WORK INSTRUCTION 1 -> Write out the part of the passage about Talon and Pentagon data mining starting at "Many computer programs" and ending at "around the country.".
WORK INSTRUCTION 2 ->
Answer these questions using the passage about Talon and Pentagon data mining:
(a) In what month and year did the Pentagon make Talon the standard reporting method for service members in all the armed forces?
(b) In what month and year did Congress cancel Total Information Awareness?
(c) By what nickname is the Army's 902nd Military Intelligence Group known?
WORK INSTRUCTION 3 -> Carry on the passage about Talon and Pentagon data mining from where it stops.

Some of the raw data feeding into CIFA headquarters comes from a reporting
process called Talon (short for "Threat and Local Observation Notice").
Talon started out as an Air Force reporting form that airmen could fill out
and hand in if they noticed anything unusual around the base. In May 2003,
the Pentagon made Talon the standard method for service members in all the
armed forces to report "nonvalidated" information about possible terrorist
activity. Talon reports can now be filled out online.
Connecting the Dots
Pentagon officials compare the process to a neighborhood-watch program.
Cmdr. Hicks says Talon is the place where the Department of Defense
"initially stores the 'dots' of information, which, if validated, might
later be connected before an attack occurs."
To connect the dots, the Pentagon has turned to data mining, the science of
extracting patterns from large volumes of raw information. In theory,
reports of unusual incidents such as those collected by Talon could be
added to electronic records of business transactions, Internet usage and
police activity to deduce where terrorists are gearing up for an attack.
A December 2002 report issued by Sen. Richard Shelby, then vice chairman of
the Senate Intelligence Committee, said CIFA was working with the Justice
Department to develop "deep access data-mining techniques" to discover
potential threats to the U.S. from terrorists.
As Mr. Wolfowitz was starting up CIFA, researchers at a separate Pentagon
unit, the Defense Advanced Research Projects Agency, began work on a
massive data-capturing program known as Total Information Awareness. This
program, too, envisioned mining government databases and personal records
of individuals for patterns that would predict a terrorist attack. A huge
public outcry over the project led Congress to cancel it in October 2003 --
but Congress created a specific exemption for tools that might aid
"counterterrorism foreign intelligence."
Many computer programs and techniques developed during the Total
Information Awareness project quietly survived. Some were taken up by the
Army's 902nd Military Intelligence Group. The 902nd, established during
World War II and known as the "Deuce," is part of the Army command
structure and separate from CIFA at Pentagon headquarters. Nonetheless, the
902nd plays an important military-wide role because it is the military's
largest counterintelligence unit and has hundreds of soldiers stationed
around the country.

RECORD SET ->
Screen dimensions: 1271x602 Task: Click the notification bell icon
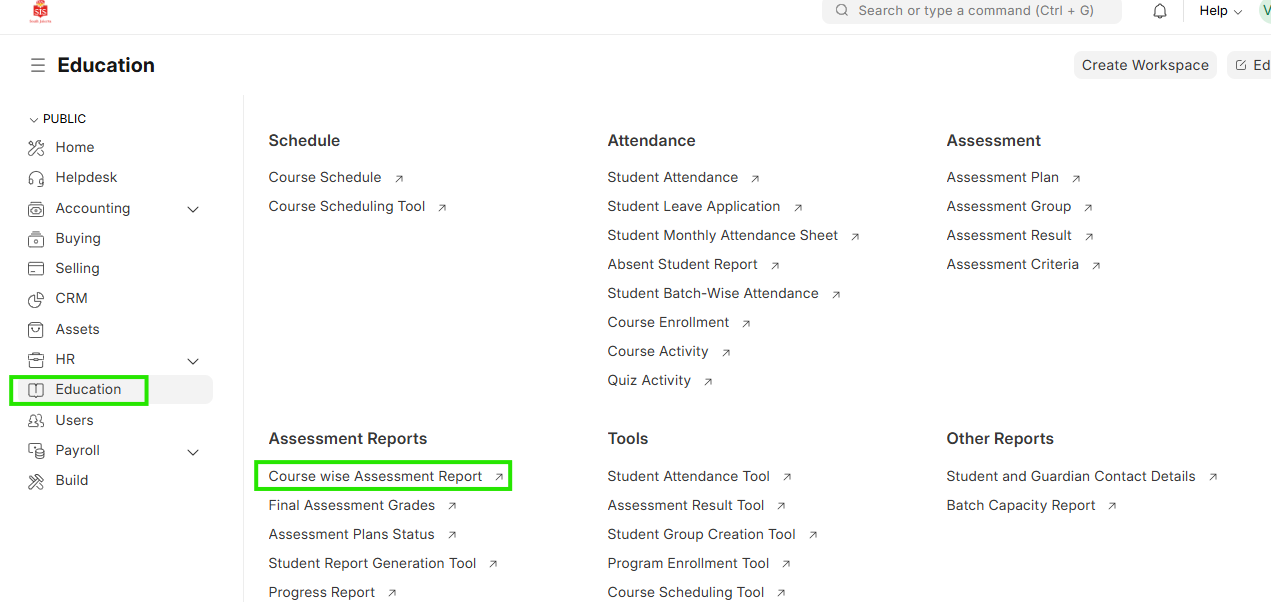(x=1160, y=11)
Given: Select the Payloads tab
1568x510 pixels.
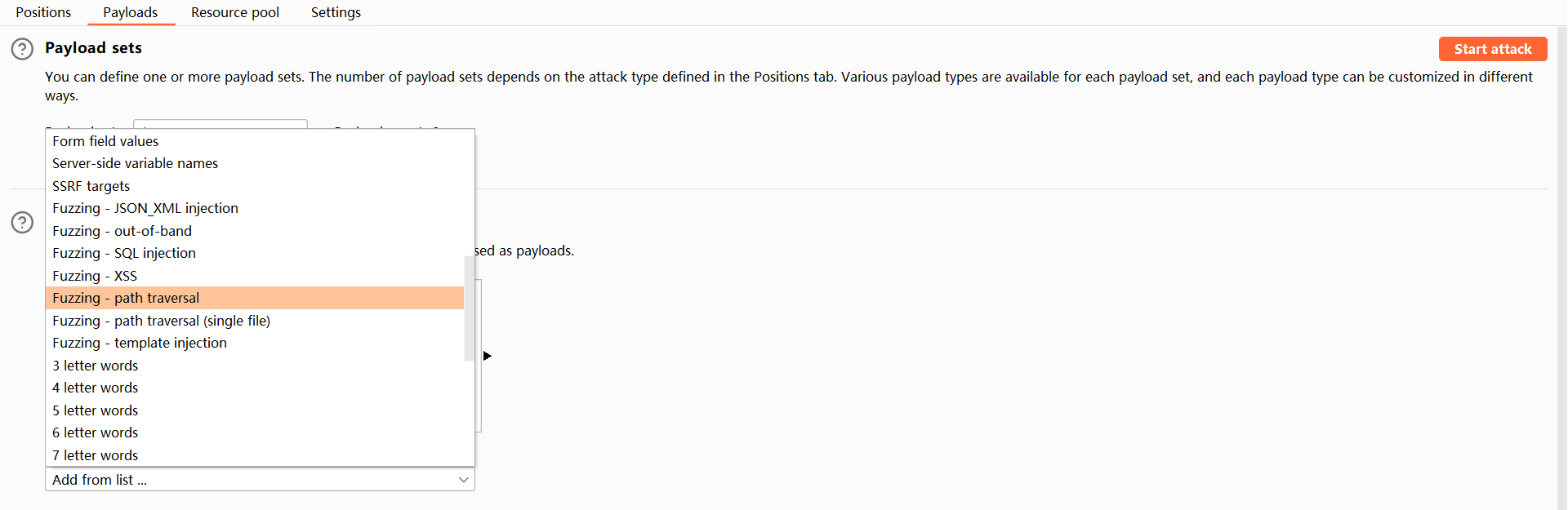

---

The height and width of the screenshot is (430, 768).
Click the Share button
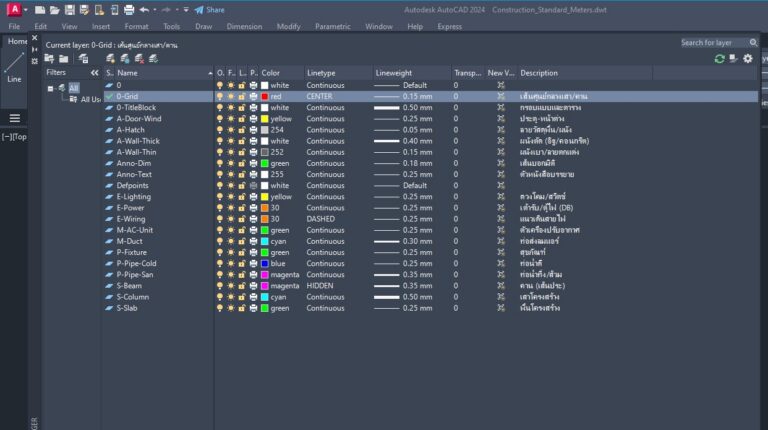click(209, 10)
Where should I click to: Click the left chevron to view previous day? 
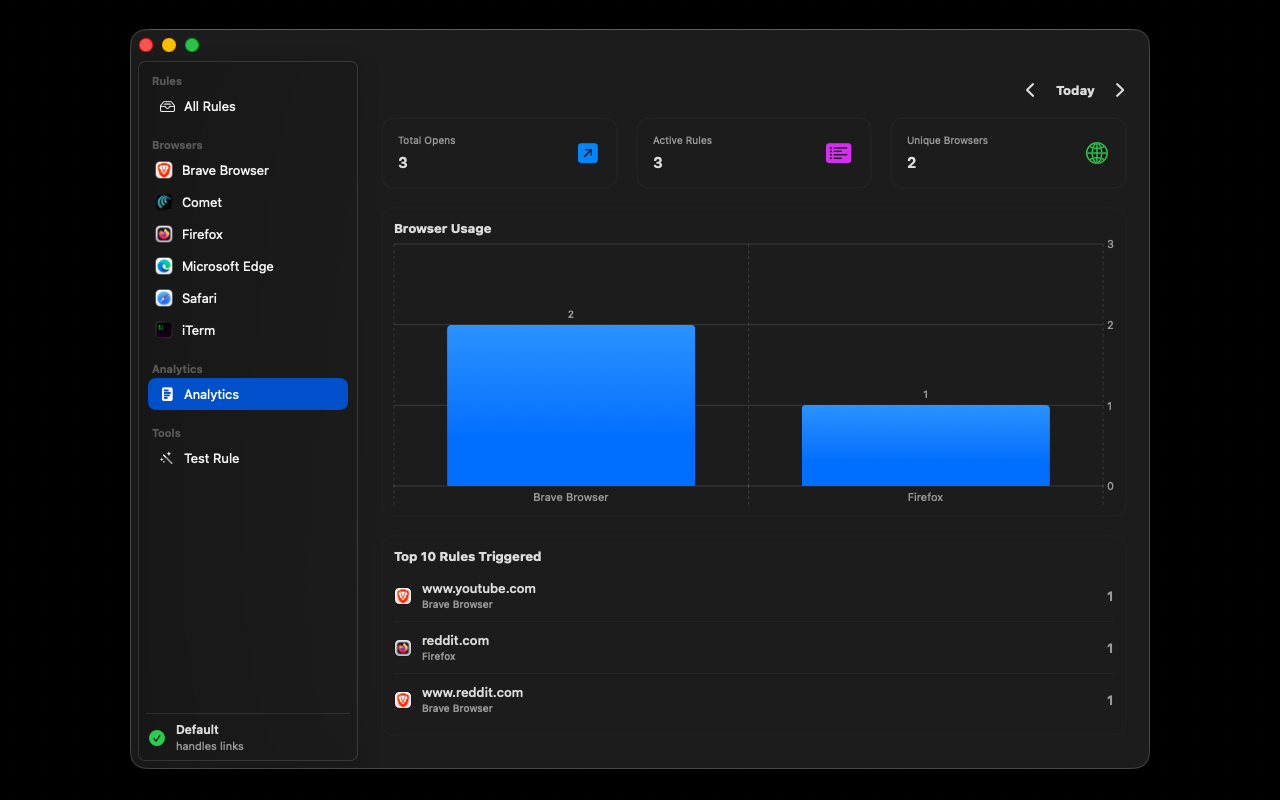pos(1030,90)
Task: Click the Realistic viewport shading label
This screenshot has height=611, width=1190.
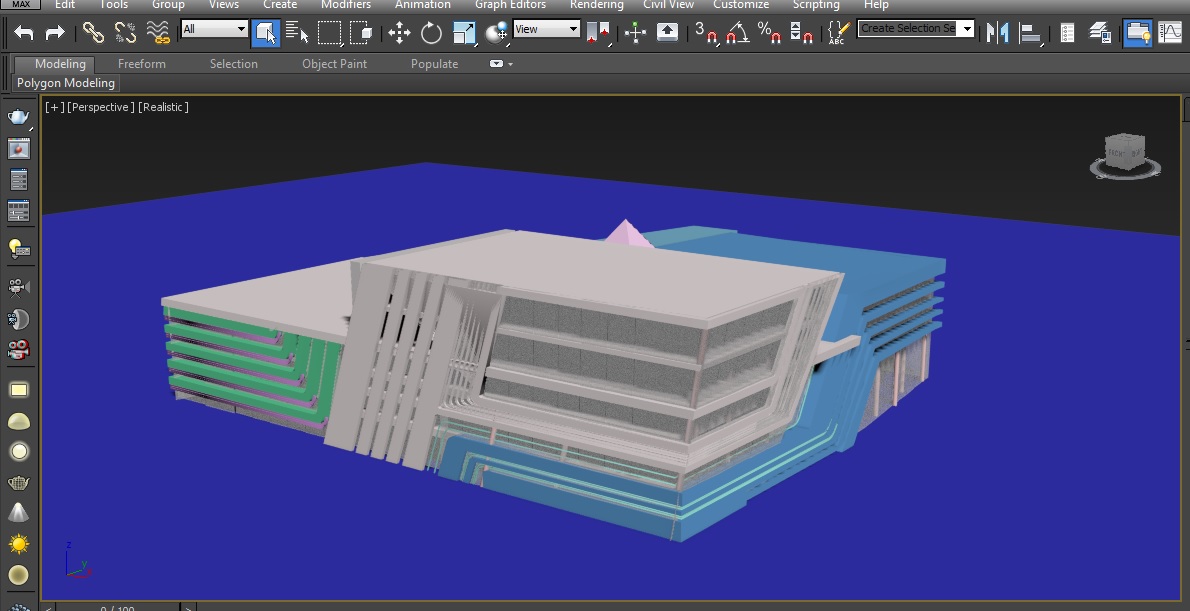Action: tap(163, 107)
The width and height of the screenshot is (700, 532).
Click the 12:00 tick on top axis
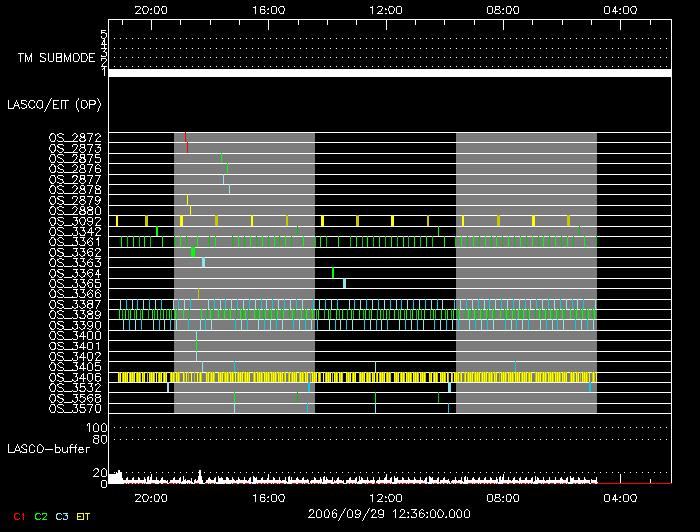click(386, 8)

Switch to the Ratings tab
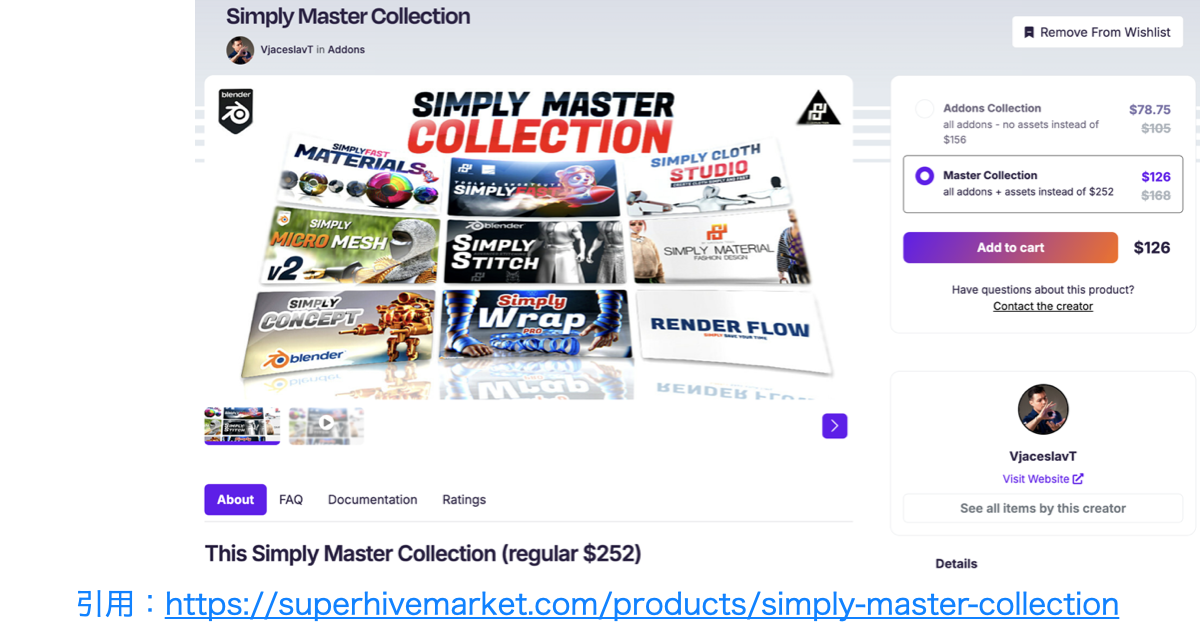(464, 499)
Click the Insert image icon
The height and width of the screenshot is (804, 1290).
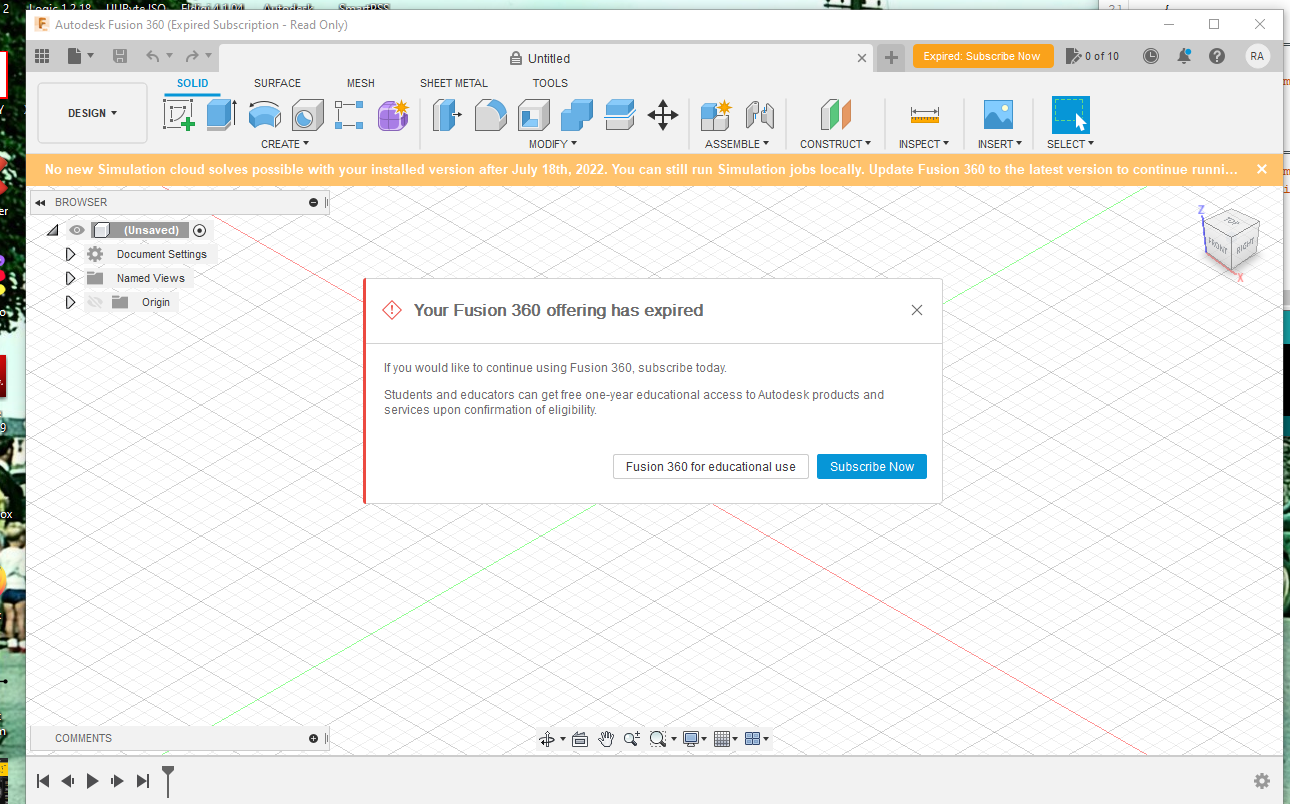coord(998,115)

ANSWER SPACE 1 ->
Many computer programs and techniques developed during the Total
Information Awareness project quietly survived. Some were taken up by the
Army's 902nd Military Intelligence Group. The 902nd, established during
World War II and known as the "Deuce," is part of the Army command
structure and separate from CIFA at Pentagon headquarters. Nonetheless, the
902nd plays an important military-wide role because it is the military's
largest counterintelligence unit and has hundreds of soldiers stationed
around the country.

ANSWER SPACE 2 ->
(a) May 2003
(b) October 2003
(c) The "Deuce"

ANSWER SPACE 3 ->
Charles Harlan, who heads the 902nd's analysis center, published an article
in the Military Intelligence Professional Bulletin in January 2005
describing how his unit processed information to help the Pentagon predict
attacks against the military in the U.S. He described three data-mining and
artificial-intelligence programs as key to the effort -- all three of which
were components of the defunct Total Information Awareness project.
The 902nd has access to Talon, but it also makes extensive use of another
information system created after 9/11. This system, called the Joint
Regional Information Exchange System, gathers information collected by
civilian law enforcement agencies around the country. The Pentagon and
local authorities including the New York Police Department and California's
justice department set it up in December 2002. The idea was to give
military personnel access to terror-related information on U.S. residents
without violating any prohibitions on the military collecting domestic
intelligence.
The Pentagon's regional information-exchange system got a boost when the
Department of Homeland Security took it over and expanded it to include
information from all 50 states and major urban areas.
The system doesn't just serve military personnel. A police department in
one place can put a query out to other cities or states seeking information
on, say, license plates or phone numbers of terrorist suspects. Many police
departments purchase commercially available information about individuals,
such as credit data and online viewing habits, as part of investigations.
They can post this information on the exchange system.
Military members can also issue a query seeking information on any topic
they like, but they can't command any civilian participant to do anything.
In theory they could ask for personal data on individuals via the exchange
system, but it isn't clear whether they do so and if so under what
circumstances.
All of these strands came together to prompt the police's shadowing of
peace protesters in the spring of 2005. Defense Secretary Donald Rumsfeld
told the Senate last month that the Department of Homeland Security was the
source of information in Pentagon databases about at least three antiwar
protests at military recruiting centers -- two in Vermont and one in
Washington, D.C.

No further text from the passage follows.